(DATEN ZUR AUSWERTUNG):

* * * * * * * * *

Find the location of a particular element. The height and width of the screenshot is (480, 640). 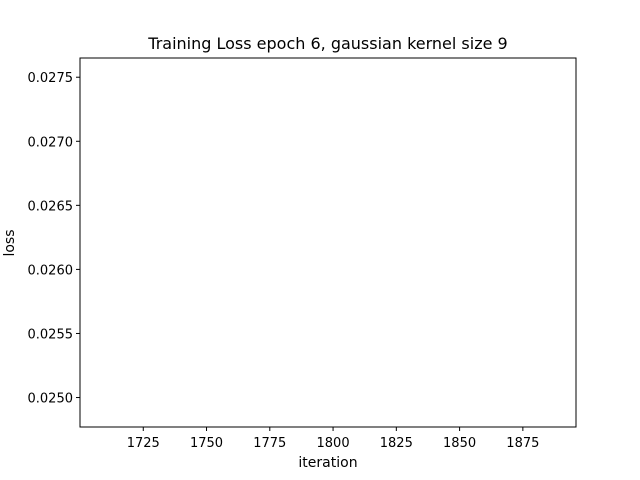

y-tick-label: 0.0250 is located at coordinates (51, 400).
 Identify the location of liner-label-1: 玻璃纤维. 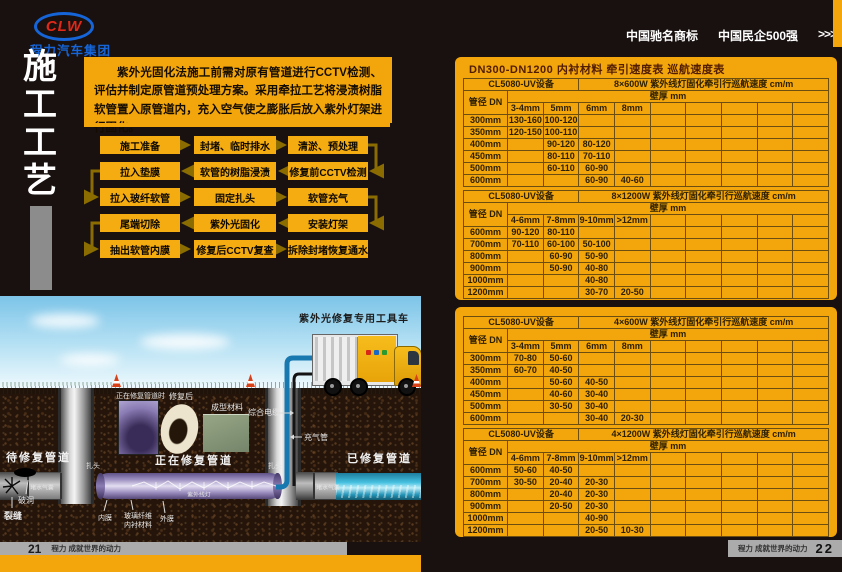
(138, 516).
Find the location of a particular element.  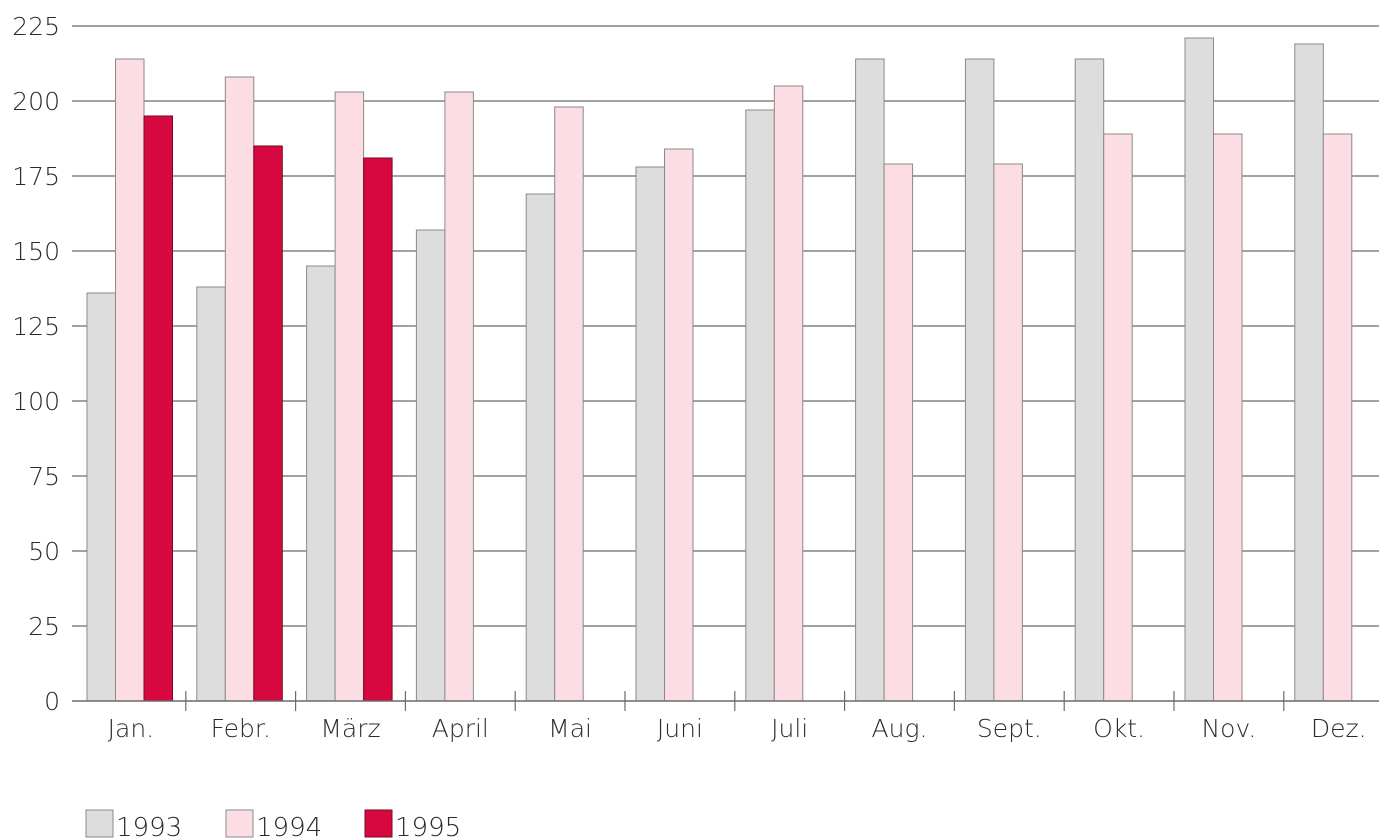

* * * * * * * * *

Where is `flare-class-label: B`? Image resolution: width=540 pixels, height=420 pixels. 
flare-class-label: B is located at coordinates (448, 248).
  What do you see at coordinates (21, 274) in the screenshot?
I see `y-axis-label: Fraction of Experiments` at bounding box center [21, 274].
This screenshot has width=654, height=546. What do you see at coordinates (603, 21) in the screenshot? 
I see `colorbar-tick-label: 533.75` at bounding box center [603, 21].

* * * * * * * * *

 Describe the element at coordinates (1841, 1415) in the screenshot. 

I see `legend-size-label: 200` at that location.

* * * * * * * * *

(ZUR AUFGABE):
Schreib die Zeilen von der Zeile mit „This screenshot has“ bis einschließlich der Zeile mit „center [603, 21].“ noch einmal ab. Ersetze dabei „coordinates“ durch „position“ und lass alles andere gleich.

(LÖSUNG):
This screenshot has width=654, height=546. What do you see at position (603, 21) in the screenshot? 
I see `colorbar-tick-label: 533.75` at bounding box center [603, 21].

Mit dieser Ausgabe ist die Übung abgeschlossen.